**About this task**:
Word for word, restate the records from their first line through the line with "Task: Click the", both ends included; omit each picture.

Stored data entries
Content starts

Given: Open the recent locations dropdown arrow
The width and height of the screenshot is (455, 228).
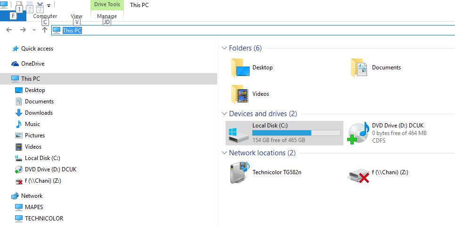Looking at the screenshot, I should click(34, 30).
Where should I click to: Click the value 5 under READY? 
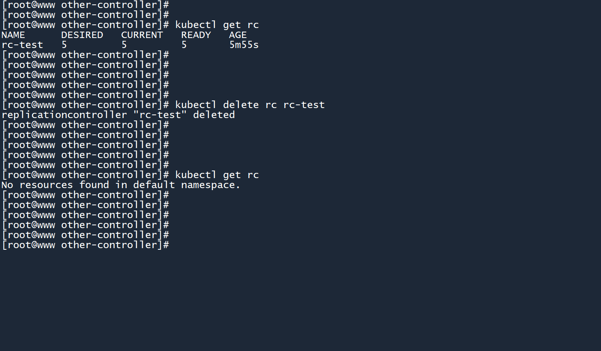click(184, 45)
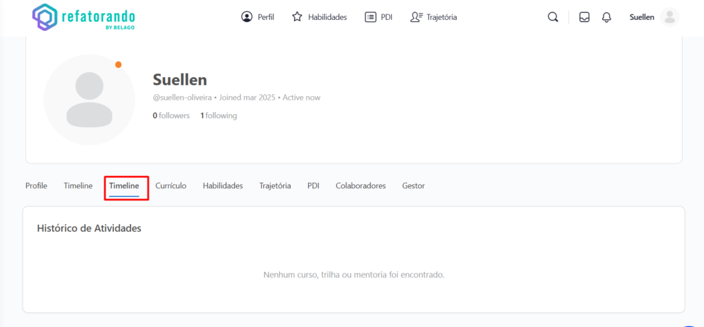Switch to the Colaboradores tab

pos(360,185)
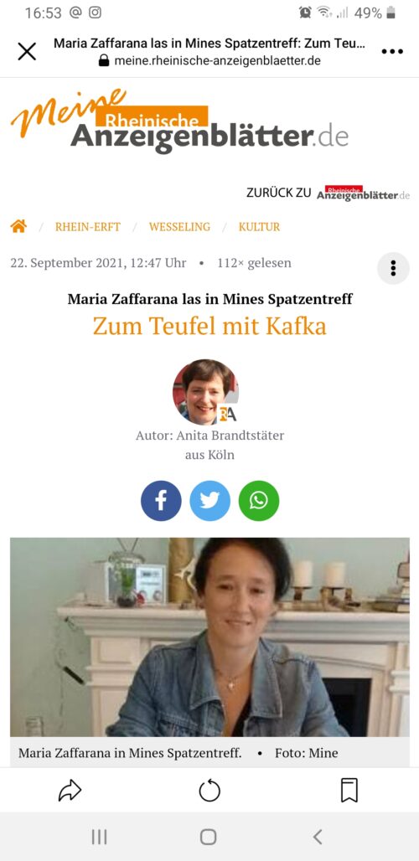
Task: Share the article on Twitter
Action: pos(210,501)
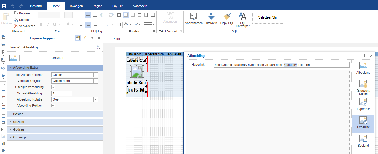Click the Kopiëren button
The height and width of the screenshot is (154, 378).
(23, 13)
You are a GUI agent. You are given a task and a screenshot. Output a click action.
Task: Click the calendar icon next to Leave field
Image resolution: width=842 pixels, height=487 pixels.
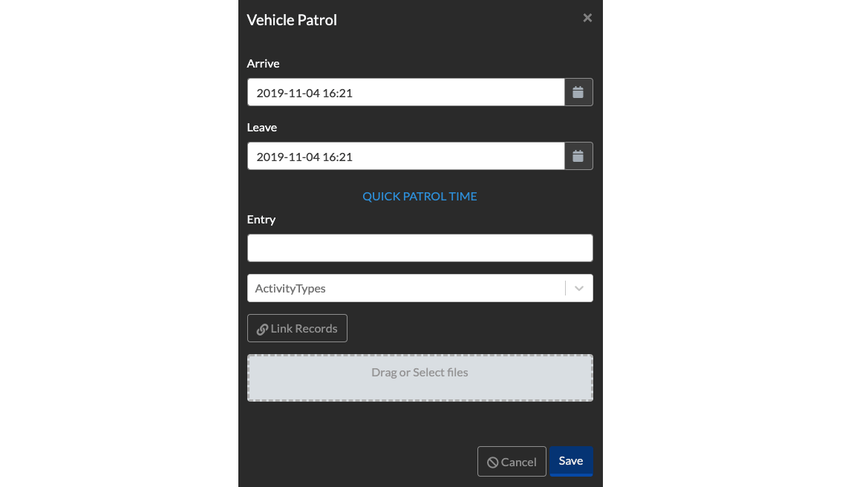click(x=578, y=156)
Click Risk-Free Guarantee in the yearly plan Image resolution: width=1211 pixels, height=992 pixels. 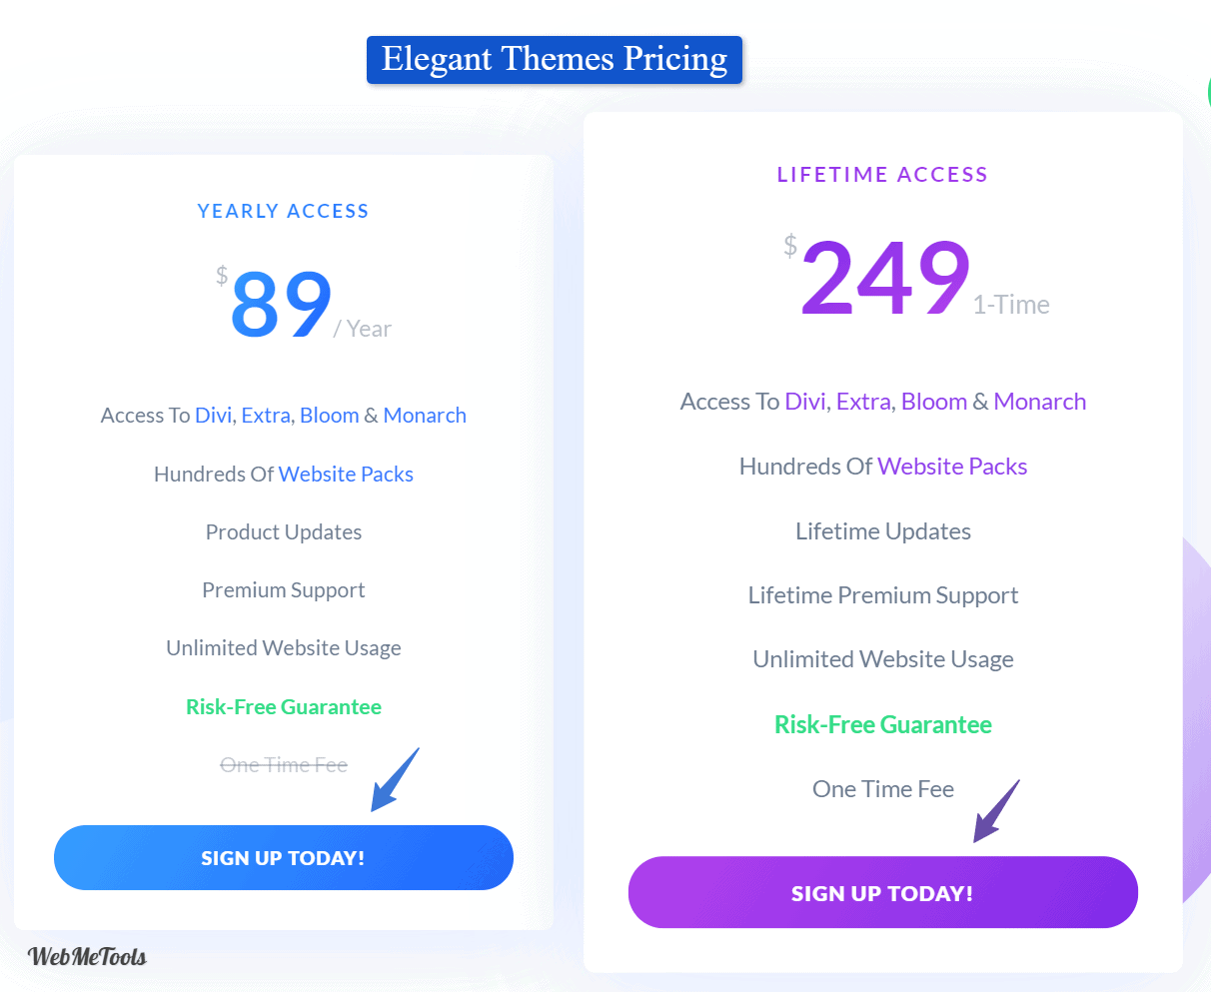click(284, 707)

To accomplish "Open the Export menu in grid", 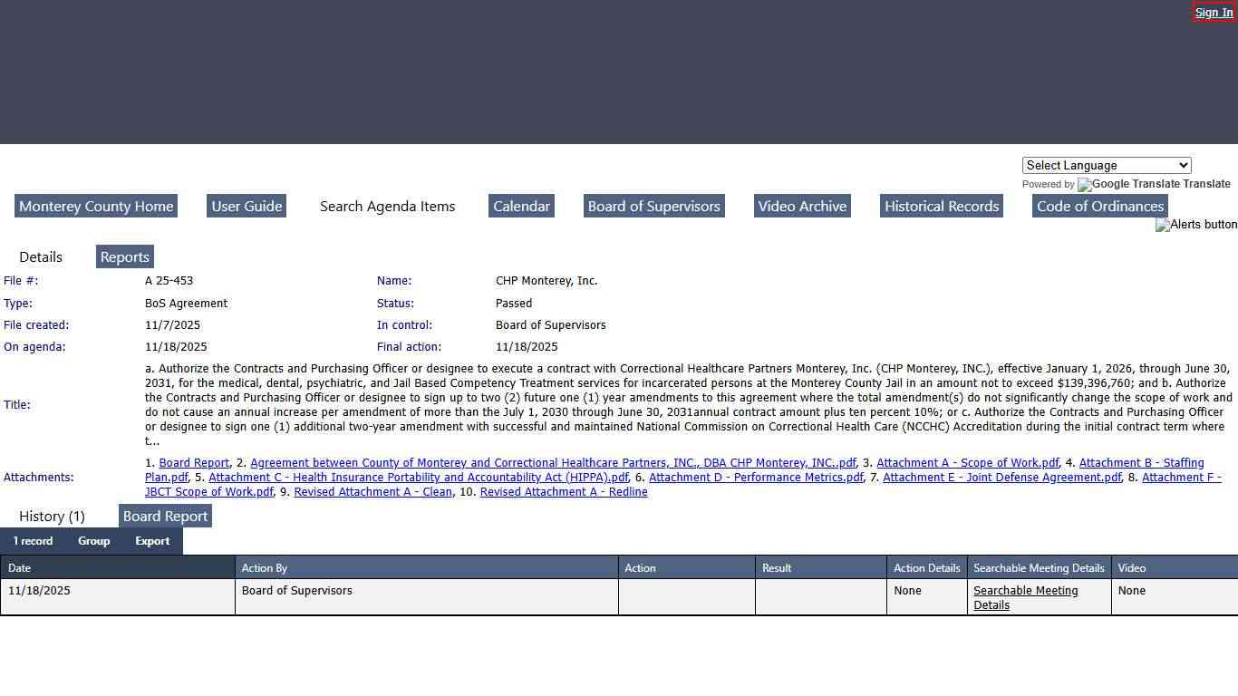I will click(x=152, y=541).
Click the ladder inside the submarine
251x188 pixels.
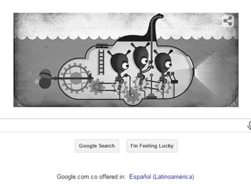click(101, 62)
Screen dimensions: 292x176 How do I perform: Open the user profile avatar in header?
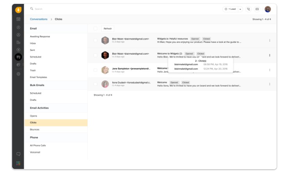[268, 9]
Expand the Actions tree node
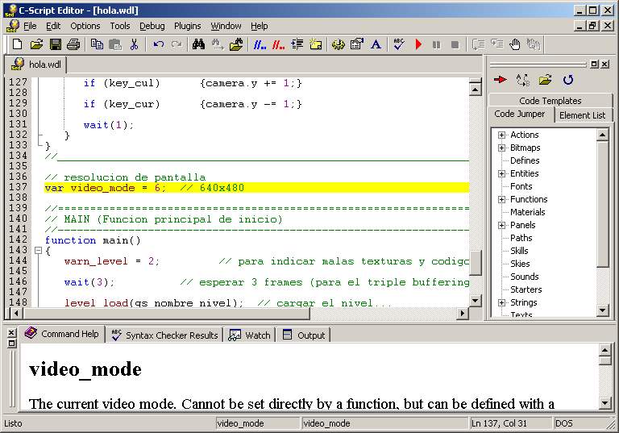 point(501,135)
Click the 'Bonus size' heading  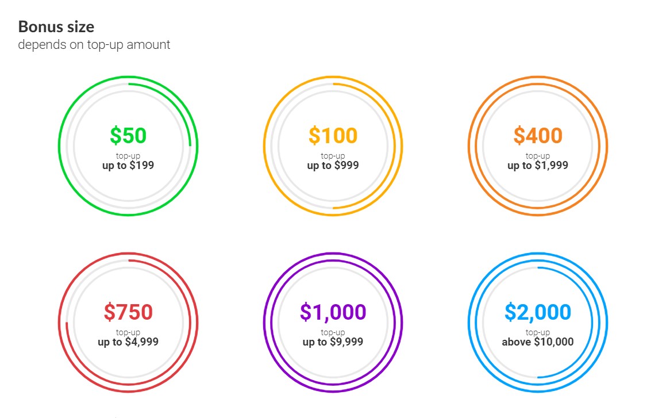click(x=56, y=27)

Content ends

**Expected answer**:
Given: Open the recent locations dropdown arrow
The width and height of the screenshot is (455, 228).
Looking at the screenshot, I should click(34, 30).
Where should I click to: Click the value 5 under READY? 
click(184, 45)
Switch to the Colaboradores tab

pos(360,185)
Task: Share the article on Twitter
Action: pos(210,501)
Click the Kopiëren button
The height and width of the screenshot is (154, 378).
(23, 13)
You are a GUI agent. You are given a task and a screenshot. Output a click action.
Task: Click the calendar icon next to Leave field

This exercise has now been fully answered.